任务依赖项 (Task Dependencies)

These extras install dependencies required for specific evaluation tasks:

这些额外组件安装特定评估任务所需的依赖项：

NAME	Description
tasks	All task-specific dependencies
acpbench	ACP Bench tasks
audiolm_qwen	Qwen2 audio models
ifeval	IFEval task
japanese_leaderboard	Japanese LLM tasks
longbench	LongBench tasks
math	Math answer checking
multilingual	Multilingual tokenizers
ruler	RULER tasks

Development & Utilities

开发 & 实用工具 (Development & Utilities)

NAME	Description
dev	Linting & contributions
hf_transfer	Speed up HF downloads
sentencepiece	Sentencepiece tokenizer
unitxt	Unitxt tasks
wandb	Weights & Biases logging
zeno	Zeno result visualization

深度加工（NotebookLM 生成）

基于本文内容生成的 PPT 大纲、博客摘要、短视频脚本与 Deep Dive 播客，用于多场景复用

PPT 大纲（5-8 张幻灯片）点击展开

LM Evaluation Harness: A Framework for Few-Shot Evaluation — ppt

这是一份基于您提供的 LM Evaluation Harness 文章内容提取的 PPT 大纲，共 7 张幻灯片。
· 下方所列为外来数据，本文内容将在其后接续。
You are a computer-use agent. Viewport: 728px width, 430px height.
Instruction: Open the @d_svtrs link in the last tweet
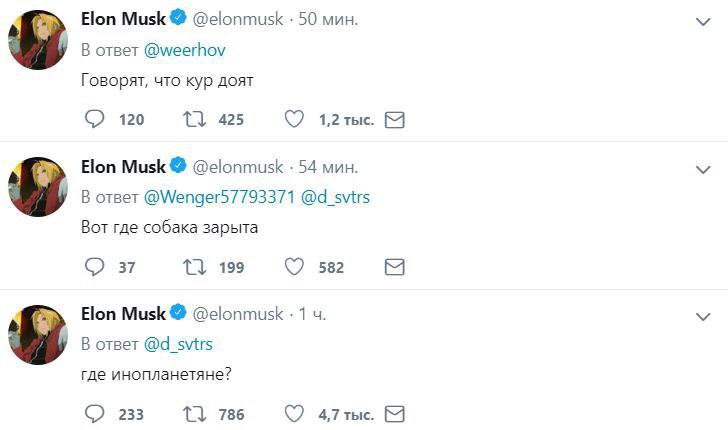click(x=179, y=344)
幻灯片 1：LM Evaluation Harness 简介

项目定位：一个为生成式语言模型提供大规模、多样化评测任务的统一测试框架 [1]。
海量基准测试：内置超过 60 个标准学术 LLM 评测基准，并实现了数百个子任务和变体 [1]。
广泛的应用：作为 Hugging Face Open LLM Leaderboard 的官方后端，被数百篇论文及 NVIDIA、Cohere 等数十家机构内部使用 [2]。
确保可复现性：使用公开可用的提示词进行评测，确保了不同论文间结果的可比性，并支持自定义提示词和评测指标 [2]。

幻灯片 2：核心功能与近期更新

配置驱动设计：支持基于 YAML 文件的任务创建、Jinja2 提示词设计、答案提取及多重 LM 生成 [1, 3]。
轻量化安装：最新版本将模型后端解耦，基础包不再默认包含 transformers/torch，需按需安装如 lm_eval[hf] [4, 5]。
前沿特性引入：新增对模型行为引导（Steering models）以及文本+图像多模态任务（原型阶段）的评测支持 [4]。
任务类型全覆盖：支持 generate_until、loglikelihood 等多种请求类型，适应不同模型的输出能力 [6, 7]。

幻灯片 3：丰富的模型后端支持

Hugging Face 生态：支持 transformers 模型、GPTQ/AutoGPTQ 量化模型，以及 PEFT 库中的微调适配器（如 LoRA） [2, 8]。
企业级框架支持：直接支持 NVIDIA NeMo 框架和 Megatron-LM 的检查点评估，无需格式转换 [9, 10]。
全平台硬件适配：支持 Windows ML 进行基于 CPU/GPU/NPU 的硬件加速推理，以及 Intel IPEX 和 AWS Inferentia2 [11, 12]。
本地量化模型评估：原生支持通过 Hugging Face 后端加载 GGUF 格式模型（兼容 llama.cpp） [13, 14]。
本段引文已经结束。